Chapter 3 #2

Braced against the cabinet under the sink, one leg twisted awkwardly beneath her.

Gauze tangles around her right hand. The wound on her shoulder seeps fresh blood—not a lot, but enough to stain the collar of Nova's sweater bright red.

The antiseptic bottle lies on its side, leaking into the bathmat.

Butterfly bandages scatter across the tile.

She looks up at me, jaw clenched, eyes bright with fury and shame.

"I had it under control."

"Clearly."

"I almost—"

"You almost cracked your head open on the sink." I crouch down, and she's smaller than I realized. Crumpled against the cabinet, fingers tangled in gauze where she'd been trying to do this herself. "Let me see your hand."

"I can—"

"You can't." I take her wrist. Her pulse jumps under my thumb. "Hold still."

The gauze has wound around three of her fingers, pulled tight enough to cut off circulation. I work it loose, careful not to tear the skin. Her hand is half the size of mine, fine-boned and soft.

She's watching me. I can feel it.

"Can you stand?"

"I think my foot's asleep."

"That's the leg you're sitting on." I finish with the gauze, toss it aside. "I'm going to help you up. That okay?"

A beat. Then she nods.

I slide one hand under her arm, the other at her waist. She's warm through Nova's sweater. Lighter than I expected when I lift her—barely any weight at all.

I set her on the edge of the tub.

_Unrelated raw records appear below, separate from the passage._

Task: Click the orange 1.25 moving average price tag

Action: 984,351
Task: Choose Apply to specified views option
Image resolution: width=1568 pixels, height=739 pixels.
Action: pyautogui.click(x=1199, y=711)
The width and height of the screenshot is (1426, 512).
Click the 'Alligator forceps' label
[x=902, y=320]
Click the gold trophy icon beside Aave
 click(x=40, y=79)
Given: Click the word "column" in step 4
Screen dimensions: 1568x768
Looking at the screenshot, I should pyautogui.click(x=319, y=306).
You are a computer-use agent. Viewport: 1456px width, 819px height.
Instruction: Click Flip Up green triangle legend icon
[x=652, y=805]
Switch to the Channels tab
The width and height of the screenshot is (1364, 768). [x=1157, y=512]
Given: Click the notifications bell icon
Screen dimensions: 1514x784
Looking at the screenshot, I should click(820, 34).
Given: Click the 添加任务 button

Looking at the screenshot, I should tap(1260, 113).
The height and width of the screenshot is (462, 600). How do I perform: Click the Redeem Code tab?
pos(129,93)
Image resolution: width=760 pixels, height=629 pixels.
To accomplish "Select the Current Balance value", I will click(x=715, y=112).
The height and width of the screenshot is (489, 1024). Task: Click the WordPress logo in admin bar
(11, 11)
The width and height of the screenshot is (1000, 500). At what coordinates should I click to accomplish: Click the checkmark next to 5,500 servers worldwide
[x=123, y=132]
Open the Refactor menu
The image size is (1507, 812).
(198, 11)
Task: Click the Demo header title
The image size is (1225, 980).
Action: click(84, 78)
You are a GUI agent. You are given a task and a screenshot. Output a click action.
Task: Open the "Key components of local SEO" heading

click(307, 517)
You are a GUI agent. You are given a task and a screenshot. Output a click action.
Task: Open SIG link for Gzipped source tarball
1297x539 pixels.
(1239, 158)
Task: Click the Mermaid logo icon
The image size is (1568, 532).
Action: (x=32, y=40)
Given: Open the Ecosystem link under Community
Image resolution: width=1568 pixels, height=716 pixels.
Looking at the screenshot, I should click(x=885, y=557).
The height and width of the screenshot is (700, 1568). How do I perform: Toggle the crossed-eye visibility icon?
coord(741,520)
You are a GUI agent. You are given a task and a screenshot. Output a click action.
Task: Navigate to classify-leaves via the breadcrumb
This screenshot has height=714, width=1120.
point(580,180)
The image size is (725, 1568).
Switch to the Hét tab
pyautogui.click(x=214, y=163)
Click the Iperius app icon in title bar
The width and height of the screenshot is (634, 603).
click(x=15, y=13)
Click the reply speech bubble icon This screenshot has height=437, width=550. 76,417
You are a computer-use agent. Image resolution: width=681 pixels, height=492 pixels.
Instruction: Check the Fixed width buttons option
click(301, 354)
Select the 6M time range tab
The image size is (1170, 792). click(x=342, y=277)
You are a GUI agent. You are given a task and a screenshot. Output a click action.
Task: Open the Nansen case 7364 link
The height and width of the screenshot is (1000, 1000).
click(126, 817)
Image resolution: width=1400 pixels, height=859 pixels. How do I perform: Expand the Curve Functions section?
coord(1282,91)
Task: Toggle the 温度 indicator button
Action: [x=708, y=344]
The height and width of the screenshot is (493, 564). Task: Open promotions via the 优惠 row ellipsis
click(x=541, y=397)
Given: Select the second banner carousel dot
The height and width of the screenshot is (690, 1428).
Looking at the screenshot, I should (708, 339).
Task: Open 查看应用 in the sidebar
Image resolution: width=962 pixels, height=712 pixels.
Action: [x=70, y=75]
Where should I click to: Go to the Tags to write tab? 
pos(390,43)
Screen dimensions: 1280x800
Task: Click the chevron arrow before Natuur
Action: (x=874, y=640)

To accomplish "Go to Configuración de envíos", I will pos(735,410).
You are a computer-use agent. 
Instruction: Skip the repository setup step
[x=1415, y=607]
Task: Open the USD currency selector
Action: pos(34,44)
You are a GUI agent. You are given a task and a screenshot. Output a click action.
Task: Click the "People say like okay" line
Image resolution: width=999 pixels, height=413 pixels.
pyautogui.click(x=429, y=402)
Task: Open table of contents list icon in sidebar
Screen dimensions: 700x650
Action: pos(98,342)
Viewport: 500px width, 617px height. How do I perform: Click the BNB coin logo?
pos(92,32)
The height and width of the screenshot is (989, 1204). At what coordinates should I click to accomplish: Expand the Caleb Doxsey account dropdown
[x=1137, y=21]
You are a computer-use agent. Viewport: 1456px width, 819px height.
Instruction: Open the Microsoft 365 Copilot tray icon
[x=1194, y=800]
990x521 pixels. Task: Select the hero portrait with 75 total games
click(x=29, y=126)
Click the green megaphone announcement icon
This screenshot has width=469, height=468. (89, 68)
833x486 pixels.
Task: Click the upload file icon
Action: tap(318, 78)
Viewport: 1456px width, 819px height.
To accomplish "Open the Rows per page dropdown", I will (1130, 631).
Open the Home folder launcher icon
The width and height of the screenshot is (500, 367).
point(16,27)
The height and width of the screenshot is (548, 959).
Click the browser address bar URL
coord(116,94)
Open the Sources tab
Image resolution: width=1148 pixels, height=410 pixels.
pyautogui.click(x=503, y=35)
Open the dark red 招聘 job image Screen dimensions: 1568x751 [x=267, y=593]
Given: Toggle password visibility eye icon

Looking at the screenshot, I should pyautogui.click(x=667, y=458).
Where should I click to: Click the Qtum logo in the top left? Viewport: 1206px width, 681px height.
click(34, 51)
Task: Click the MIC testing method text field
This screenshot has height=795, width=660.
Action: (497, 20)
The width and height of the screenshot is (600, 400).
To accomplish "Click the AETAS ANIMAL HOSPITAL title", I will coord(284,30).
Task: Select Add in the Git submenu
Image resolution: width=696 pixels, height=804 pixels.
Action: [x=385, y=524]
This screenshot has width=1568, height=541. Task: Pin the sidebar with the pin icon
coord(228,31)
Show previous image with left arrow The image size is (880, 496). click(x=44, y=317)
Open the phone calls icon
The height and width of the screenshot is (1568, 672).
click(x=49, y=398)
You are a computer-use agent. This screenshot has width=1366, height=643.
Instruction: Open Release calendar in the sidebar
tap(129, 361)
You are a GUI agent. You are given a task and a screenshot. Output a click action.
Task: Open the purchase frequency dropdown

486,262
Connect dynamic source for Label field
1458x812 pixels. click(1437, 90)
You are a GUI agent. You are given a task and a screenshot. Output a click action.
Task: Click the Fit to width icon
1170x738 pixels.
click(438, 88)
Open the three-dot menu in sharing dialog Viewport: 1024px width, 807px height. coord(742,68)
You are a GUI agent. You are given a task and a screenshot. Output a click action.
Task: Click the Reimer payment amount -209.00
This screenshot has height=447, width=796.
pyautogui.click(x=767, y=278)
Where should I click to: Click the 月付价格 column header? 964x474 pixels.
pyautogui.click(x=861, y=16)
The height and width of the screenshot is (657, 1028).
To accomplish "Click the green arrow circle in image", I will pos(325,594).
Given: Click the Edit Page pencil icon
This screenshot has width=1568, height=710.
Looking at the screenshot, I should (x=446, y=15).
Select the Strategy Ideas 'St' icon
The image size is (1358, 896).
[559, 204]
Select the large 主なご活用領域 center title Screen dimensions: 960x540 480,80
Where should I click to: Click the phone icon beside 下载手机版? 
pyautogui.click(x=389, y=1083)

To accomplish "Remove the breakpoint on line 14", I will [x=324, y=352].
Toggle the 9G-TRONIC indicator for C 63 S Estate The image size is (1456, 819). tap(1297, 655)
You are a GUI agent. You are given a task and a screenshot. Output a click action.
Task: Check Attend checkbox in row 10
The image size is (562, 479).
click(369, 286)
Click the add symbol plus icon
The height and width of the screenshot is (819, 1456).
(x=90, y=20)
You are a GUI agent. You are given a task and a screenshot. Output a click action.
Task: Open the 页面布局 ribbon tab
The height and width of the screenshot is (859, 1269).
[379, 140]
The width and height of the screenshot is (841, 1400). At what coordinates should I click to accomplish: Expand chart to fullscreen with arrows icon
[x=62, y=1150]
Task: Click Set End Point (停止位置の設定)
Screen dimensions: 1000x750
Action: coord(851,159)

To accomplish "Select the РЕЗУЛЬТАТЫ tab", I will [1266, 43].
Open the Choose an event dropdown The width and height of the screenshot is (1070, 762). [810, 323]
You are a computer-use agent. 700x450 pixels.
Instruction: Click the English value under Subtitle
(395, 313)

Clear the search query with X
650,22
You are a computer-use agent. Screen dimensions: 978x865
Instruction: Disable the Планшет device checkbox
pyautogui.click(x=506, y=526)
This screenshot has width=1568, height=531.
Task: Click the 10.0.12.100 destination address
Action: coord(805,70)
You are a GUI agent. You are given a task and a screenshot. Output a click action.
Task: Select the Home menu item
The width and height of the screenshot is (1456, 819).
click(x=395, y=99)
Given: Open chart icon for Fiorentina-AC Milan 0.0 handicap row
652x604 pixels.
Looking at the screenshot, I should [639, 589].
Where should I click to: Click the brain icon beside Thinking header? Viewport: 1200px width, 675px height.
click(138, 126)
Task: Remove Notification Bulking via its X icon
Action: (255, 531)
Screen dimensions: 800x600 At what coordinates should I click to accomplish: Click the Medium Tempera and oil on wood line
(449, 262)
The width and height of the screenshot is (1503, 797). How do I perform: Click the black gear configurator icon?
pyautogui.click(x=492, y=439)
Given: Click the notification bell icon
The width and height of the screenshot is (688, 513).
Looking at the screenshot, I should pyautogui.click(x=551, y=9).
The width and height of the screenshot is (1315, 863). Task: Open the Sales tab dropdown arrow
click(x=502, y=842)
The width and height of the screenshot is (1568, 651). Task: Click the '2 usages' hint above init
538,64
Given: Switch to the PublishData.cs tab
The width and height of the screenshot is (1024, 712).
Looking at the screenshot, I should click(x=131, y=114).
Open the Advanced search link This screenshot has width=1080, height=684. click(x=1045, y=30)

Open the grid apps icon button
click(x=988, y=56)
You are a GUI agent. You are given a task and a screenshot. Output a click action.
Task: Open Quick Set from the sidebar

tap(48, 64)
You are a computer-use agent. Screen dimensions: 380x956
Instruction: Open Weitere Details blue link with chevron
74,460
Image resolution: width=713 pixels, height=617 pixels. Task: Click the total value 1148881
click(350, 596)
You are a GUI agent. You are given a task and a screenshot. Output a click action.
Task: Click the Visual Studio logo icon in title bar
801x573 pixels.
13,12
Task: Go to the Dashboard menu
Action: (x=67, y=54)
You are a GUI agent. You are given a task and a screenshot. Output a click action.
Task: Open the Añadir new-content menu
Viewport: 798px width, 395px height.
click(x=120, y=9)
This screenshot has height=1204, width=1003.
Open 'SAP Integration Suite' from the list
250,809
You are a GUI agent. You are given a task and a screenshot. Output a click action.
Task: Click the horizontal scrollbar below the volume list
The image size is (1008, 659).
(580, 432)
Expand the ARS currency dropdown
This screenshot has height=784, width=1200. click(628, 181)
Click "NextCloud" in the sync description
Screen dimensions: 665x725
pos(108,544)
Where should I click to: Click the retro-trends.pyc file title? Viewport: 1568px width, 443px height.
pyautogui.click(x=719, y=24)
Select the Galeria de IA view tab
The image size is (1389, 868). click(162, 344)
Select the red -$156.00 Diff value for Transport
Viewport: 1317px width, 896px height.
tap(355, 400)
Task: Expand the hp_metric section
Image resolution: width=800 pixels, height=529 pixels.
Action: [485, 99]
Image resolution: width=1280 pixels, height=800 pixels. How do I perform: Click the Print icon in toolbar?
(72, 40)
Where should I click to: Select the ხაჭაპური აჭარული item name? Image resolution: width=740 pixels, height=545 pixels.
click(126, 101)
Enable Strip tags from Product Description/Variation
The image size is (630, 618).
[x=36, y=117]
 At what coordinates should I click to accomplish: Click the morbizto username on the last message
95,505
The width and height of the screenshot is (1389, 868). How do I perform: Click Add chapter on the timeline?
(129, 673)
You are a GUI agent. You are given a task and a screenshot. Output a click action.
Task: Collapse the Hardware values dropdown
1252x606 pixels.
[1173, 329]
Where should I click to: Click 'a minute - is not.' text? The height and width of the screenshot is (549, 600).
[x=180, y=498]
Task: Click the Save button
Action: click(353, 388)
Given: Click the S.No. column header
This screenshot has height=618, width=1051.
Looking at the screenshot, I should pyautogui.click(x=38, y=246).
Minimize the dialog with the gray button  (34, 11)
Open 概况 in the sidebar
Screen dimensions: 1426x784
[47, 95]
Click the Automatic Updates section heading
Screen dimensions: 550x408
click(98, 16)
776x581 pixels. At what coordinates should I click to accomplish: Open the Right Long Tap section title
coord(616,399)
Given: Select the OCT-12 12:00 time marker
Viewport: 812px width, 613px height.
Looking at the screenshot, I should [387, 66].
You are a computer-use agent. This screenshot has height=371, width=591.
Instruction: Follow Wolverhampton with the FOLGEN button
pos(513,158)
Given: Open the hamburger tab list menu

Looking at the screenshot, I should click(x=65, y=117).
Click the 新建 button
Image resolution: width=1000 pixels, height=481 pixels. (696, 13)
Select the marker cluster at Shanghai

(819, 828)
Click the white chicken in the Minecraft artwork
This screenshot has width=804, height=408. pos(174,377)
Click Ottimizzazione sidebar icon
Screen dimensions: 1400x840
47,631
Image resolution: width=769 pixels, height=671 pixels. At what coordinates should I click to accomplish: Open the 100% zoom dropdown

Step back. Put distance between us.

Her cheeks are flushed. She's not looking at me.

"Let me see the shoulder. Then you can go back to hating me."

She doesn't argue. Doesn't move. Just sits there with her jaw tight and her eyes too bright.

The bathroom is small. Too small for me under normal circumstances, and with her perched on the edge of the tub, there's nowhere to go. I wash my hands in the sink. Gather what's salvageable from the mess on the floor. Move slowly, telegraphing every motion so she can track me.

"I'm going to clean it first. The antiseptic will sting."

A tight nod.

I crouch in front of her. The wound has torn open slightly where she'd been twisting to reach it—not bad, but enough to bleed. She'd been trying to change the bandage herself and lost her balance. Probably caught her foot on the bathmat. Probably hit the cabinet on the way down.

She's stubborn. Too stubborn to ask for help until she was bleeding on the floor.

I clean the blood away with a damp cloth. She hisses through her teeth but doesn't pull back. Doesn't flinch. Just sits there, rigid, enduring.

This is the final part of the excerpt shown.